### WHAT IS BEING ASKED:
Count the lines in the records below that contain the string "text", and reply with only that number.
---------------
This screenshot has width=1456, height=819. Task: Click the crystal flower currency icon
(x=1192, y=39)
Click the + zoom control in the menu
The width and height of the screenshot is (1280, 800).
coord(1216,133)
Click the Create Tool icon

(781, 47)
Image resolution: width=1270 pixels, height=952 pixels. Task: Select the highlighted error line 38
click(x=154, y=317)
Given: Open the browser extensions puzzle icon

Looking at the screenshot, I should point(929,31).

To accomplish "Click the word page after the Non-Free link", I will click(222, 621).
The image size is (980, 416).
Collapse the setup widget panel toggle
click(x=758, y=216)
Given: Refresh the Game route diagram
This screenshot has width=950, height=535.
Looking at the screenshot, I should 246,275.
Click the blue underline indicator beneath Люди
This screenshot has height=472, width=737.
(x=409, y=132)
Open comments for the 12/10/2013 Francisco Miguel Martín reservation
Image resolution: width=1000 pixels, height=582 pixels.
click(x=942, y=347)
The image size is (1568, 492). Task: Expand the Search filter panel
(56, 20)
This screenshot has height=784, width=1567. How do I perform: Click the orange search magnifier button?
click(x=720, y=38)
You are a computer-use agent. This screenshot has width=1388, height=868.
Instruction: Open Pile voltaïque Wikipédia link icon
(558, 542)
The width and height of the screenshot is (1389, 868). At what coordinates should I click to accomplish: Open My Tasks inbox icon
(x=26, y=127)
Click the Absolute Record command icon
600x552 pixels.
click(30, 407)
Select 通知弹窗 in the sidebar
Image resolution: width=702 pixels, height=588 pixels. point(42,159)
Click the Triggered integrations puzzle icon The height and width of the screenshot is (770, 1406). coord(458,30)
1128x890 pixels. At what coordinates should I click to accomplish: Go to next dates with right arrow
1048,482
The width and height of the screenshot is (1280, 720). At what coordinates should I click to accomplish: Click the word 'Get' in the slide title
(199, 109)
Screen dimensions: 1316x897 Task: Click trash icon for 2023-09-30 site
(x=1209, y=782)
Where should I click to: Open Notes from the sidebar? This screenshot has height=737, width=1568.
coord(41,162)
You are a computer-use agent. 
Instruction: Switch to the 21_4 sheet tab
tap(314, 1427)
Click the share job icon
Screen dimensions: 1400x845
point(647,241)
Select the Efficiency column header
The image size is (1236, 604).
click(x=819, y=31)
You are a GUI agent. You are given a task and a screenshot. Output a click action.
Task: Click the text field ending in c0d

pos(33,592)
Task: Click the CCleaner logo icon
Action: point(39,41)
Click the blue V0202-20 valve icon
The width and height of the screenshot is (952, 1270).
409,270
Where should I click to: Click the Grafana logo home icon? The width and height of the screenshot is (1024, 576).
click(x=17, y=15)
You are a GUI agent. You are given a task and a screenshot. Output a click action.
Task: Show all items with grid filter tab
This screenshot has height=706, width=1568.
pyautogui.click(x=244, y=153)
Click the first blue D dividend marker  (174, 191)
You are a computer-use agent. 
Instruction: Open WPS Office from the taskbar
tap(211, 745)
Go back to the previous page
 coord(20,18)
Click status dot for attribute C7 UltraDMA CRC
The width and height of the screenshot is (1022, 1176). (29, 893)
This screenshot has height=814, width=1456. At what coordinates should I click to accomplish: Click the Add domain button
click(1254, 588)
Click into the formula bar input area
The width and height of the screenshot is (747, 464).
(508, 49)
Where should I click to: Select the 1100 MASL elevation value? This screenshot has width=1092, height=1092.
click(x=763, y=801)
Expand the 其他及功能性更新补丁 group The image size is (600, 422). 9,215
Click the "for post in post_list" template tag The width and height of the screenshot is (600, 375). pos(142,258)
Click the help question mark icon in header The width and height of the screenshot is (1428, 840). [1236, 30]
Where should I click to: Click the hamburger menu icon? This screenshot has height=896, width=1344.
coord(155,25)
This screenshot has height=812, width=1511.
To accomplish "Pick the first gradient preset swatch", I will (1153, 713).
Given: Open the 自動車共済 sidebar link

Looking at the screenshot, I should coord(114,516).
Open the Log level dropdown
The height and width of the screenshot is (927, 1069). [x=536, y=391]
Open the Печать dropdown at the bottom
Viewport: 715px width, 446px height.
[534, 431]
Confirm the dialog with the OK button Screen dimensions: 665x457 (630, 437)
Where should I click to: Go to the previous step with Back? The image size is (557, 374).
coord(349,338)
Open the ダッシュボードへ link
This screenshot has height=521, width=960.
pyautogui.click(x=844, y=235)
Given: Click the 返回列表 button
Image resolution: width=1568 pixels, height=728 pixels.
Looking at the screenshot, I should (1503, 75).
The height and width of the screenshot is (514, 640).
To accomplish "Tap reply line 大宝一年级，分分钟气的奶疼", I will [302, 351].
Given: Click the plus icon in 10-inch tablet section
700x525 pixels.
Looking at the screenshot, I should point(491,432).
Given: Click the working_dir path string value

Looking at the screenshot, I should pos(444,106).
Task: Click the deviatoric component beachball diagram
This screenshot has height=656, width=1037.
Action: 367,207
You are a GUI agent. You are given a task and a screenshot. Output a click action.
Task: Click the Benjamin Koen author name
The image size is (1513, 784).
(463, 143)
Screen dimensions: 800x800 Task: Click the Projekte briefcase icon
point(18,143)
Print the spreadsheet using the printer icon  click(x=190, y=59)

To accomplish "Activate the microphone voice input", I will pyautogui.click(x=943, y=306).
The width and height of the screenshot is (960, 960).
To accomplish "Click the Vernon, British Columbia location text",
---------------
### CORRECT OUTPUT:
2